Eschweiler: Dem Zwang eine Absage erteilt

Eschweiler: Dem Zwang eine Absage erteilt

„Ich weiß nicht, wie viel Zeit Sie haben ...” - Hausherr Dr. Andreas Frick, Pfarrer von St. Peter und Paul, hatte die Mitarbeiter des Hauses St. Josef und die Gäste beim Neujahrsempfang auf den Vortrag eingestimmt, der im Mittelpunkt des Treffens stand: „Alles hat seine Zeit - nur ich habe keine!”

Über die gesellschaftlichen und psychologischen Hintergründe der Zeitnot, und wie man dieser Angst, das Leben zu versäumen, ein wenig bremsen kann, erzählte Dr. Alfred Etheber vom Caritasverband des Bistums Aachen.

Ein Vortrag, der (natürlich) auch unter Zeitdruck stand. 20 Minuten habe Wolfgang Gerhards ihm zugestanden, berichtete der Referent lachend. 20 Minuten für ein Thema, für das er sich bei Seminaren einen ganzen Tag Zeit lasse.

„Tun sie mal 20 Minuten lang nichts! Das ist schwer. Vielleicht auch dabei nichts denken - das ist die Steigerungsform!” Aber es lohne sich, sich einmal Zeit für nichts zu nehmen.

„Alles hat seine Zeit” ist ein Bibelwort aus dem Buch Kohelet. Alles hat seine Zeit - aber warum haben wir Menschen heute keine Zeit? Von dem Hoffnungen, den Idealen der Moderne sei nur eine übrig geblieben: die Idee der Beschleunigung. Das habe aberwitzige Züge angenommen.

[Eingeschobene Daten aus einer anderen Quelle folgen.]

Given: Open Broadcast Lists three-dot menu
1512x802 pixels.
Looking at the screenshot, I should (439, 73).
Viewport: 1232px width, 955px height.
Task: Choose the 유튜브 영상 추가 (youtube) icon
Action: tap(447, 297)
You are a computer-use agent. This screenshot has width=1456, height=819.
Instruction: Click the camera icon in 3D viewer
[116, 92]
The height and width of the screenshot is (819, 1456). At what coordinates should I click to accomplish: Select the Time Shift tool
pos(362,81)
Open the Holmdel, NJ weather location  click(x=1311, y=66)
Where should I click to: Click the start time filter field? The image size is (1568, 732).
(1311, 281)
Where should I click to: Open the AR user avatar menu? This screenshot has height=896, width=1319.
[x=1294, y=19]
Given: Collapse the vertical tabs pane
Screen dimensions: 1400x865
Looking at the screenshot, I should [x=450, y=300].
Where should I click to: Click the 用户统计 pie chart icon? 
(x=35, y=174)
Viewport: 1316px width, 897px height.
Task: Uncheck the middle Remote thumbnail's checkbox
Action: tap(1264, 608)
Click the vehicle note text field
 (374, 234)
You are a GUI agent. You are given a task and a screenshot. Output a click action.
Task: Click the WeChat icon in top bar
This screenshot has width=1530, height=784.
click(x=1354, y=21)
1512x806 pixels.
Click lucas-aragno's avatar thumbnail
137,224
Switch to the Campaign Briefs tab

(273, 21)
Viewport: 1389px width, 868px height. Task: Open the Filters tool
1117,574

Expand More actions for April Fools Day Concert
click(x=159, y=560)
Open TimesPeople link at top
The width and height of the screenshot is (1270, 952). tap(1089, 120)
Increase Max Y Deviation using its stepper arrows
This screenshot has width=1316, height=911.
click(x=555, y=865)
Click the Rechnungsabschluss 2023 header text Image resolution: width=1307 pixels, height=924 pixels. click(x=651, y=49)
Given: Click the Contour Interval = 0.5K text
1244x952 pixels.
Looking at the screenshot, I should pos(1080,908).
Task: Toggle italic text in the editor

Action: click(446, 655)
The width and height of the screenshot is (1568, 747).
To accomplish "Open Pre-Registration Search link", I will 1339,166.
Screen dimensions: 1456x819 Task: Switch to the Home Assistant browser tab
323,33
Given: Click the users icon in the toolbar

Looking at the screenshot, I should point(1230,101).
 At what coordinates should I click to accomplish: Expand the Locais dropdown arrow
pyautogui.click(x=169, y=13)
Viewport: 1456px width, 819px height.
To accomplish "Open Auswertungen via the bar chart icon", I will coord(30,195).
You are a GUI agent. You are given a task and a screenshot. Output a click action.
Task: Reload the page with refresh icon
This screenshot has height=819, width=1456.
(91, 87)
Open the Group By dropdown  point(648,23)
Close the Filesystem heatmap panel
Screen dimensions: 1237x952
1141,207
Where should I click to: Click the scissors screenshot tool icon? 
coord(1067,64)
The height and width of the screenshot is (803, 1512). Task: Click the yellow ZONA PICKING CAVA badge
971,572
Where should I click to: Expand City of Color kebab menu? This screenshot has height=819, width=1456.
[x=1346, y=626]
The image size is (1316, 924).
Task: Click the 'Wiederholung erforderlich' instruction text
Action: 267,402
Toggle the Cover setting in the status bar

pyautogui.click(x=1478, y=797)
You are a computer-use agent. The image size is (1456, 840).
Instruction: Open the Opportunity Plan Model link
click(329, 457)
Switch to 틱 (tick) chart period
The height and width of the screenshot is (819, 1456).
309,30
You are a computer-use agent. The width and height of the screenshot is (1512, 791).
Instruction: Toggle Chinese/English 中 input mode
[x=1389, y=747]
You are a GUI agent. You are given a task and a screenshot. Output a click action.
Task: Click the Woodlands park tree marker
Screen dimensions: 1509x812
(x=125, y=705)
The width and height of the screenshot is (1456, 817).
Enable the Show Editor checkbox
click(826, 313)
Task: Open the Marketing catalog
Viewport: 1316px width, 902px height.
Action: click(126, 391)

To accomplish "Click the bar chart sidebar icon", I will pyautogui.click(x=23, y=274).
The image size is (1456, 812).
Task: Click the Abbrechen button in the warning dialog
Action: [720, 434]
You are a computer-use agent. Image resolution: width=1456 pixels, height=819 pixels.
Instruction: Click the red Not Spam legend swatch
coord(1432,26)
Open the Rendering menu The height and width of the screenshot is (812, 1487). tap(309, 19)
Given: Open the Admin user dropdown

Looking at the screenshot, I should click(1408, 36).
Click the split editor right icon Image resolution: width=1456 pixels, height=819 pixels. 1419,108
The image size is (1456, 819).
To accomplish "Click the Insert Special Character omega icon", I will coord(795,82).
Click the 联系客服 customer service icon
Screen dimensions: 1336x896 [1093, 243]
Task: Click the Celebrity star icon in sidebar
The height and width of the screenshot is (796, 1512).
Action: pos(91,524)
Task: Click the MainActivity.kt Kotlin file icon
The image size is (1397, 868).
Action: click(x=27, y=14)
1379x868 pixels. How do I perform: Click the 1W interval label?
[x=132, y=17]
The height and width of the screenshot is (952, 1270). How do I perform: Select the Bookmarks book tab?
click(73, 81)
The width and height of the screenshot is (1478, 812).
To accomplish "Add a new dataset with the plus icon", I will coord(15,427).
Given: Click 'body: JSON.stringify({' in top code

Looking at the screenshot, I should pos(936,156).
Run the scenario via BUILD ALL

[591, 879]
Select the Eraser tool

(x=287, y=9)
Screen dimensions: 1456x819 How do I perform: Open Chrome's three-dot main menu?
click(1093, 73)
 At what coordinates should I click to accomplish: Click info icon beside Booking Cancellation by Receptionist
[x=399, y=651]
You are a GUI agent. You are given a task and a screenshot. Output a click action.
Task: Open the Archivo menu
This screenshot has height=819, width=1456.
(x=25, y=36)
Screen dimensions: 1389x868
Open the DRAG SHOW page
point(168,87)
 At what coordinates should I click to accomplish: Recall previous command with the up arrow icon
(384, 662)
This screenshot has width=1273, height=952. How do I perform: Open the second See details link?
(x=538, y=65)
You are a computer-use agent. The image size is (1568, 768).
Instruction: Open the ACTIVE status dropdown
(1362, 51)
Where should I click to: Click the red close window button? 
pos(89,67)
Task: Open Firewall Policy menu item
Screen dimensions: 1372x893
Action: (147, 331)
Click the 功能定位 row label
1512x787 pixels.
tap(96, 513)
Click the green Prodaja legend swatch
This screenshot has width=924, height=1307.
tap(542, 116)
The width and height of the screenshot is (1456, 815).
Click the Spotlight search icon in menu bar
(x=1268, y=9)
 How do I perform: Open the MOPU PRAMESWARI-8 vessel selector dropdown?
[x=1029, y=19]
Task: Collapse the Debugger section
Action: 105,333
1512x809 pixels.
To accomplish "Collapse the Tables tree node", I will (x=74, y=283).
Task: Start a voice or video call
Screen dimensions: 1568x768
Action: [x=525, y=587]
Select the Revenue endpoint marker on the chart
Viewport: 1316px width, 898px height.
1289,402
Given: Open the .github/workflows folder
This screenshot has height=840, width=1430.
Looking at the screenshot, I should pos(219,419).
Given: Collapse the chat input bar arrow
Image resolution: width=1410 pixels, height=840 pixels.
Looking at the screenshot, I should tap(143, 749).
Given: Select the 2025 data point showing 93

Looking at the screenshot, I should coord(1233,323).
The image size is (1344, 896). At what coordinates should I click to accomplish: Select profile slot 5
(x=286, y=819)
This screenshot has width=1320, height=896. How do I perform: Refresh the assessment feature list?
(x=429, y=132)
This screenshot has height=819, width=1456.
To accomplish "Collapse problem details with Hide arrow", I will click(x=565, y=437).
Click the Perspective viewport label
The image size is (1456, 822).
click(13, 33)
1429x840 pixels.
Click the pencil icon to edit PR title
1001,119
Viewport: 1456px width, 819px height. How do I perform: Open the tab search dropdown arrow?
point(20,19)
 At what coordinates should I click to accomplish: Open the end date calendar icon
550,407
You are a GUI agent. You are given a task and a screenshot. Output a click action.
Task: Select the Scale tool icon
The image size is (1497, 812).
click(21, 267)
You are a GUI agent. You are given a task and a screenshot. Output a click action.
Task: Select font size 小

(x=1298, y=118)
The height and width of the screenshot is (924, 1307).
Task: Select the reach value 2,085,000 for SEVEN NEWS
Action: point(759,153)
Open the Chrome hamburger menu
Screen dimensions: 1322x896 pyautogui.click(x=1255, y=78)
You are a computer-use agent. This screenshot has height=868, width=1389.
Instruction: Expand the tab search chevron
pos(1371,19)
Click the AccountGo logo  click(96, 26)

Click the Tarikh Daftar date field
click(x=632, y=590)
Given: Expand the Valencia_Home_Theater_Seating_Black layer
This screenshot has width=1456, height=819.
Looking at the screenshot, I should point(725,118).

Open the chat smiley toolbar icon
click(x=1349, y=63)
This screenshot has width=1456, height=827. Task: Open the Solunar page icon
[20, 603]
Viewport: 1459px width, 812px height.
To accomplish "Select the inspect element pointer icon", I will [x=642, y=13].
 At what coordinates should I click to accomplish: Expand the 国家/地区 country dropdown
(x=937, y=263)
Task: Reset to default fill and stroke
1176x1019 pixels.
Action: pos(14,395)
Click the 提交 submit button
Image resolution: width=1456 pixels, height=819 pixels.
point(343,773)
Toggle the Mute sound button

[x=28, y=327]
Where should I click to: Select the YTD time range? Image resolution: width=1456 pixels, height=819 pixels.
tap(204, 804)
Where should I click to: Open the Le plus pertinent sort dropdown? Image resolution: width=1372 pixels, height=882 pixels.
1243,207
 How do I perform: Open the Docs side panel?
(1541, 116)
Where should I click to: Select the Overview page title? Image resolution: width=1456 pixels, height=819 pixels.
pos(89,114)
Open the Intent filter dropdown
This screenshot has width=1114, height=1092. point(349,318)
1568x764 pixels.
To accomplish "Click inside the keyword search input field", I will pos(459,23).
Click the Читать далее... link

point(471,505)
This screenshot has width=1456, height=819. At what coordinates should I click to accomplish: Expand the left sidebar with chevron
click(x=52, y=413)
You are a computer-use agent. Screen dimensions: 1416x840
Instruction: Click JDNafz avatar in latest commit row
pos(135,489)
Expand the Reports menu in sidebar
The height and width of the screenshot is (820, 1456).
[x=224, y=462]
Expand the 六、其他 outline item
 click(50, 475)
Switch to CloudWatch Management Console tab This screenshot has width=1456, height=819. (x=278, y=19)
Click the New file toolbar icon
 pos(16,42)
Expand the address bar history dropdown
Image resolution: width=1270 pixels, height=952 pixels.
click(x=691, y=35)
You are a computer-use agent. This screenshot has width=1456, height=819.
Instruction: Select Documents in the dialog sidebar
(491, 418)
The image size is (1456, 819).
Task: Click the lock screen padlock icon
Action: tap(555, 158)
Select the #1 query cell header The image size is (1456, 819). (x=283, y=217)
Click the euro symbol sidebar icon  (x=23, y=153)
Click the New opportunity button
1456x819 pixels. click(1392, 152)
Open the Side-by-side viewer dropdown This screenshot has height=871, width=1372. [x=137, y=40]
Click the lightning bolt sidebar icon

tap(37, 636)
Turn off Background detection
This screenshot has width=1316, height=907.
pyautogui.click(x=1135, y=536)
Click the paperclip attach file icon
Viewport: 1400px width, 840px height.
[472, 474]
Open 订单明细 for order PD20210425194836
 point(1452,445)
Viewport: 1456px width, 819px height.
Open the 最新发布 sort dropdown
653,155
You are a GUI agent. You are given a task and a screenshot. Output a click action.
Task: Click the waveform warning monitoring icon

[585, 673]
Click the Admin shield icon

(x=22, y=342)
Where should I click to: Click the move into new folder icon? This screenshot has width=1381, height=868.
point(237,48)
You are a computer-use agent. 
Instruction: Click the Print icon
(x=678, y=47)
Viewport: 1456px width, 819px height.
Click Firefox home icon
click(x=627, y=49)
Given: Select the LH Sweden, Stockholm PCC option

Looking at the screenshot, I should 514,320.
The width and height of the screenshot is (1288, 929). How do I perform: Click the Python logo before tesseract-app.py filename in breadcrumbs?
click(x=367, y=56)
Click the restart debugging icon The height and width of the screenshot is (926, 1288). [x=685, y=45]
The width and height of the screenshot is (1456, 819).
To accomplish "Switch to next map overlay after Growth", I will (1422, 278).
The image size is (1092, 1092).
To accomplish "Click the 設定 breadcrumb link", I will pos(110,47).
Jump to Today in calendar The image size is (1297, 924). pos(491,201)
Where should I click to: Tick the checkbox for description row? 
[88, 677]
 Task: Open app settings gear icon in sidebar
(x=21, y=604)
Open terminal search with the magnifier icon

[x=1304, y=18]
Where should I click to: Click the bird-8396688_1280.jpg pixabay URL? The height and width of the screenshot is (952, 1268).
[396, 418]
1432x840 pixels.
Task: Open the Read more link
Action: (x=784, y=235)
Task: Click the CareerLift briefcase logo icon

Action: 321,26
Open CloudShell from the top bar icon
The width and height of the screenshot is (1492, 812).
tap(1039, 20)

Das Leben als Wettlauf mit der Zeit - Etheber machte die psychologischen und religiösen Dimensionen dieser Einstellung deutlich. Der Zwang, jeden Genuss hier, in diesem Leben, erleben zu wollen, die Sucht, schnell und viel zu leben, bringe keine Erfüllung. Dr. Etheber: „Du kannst den Wettlauf mit den vielen Möglichkeiten, die das Leben dir bietet, nicht gewinnen.”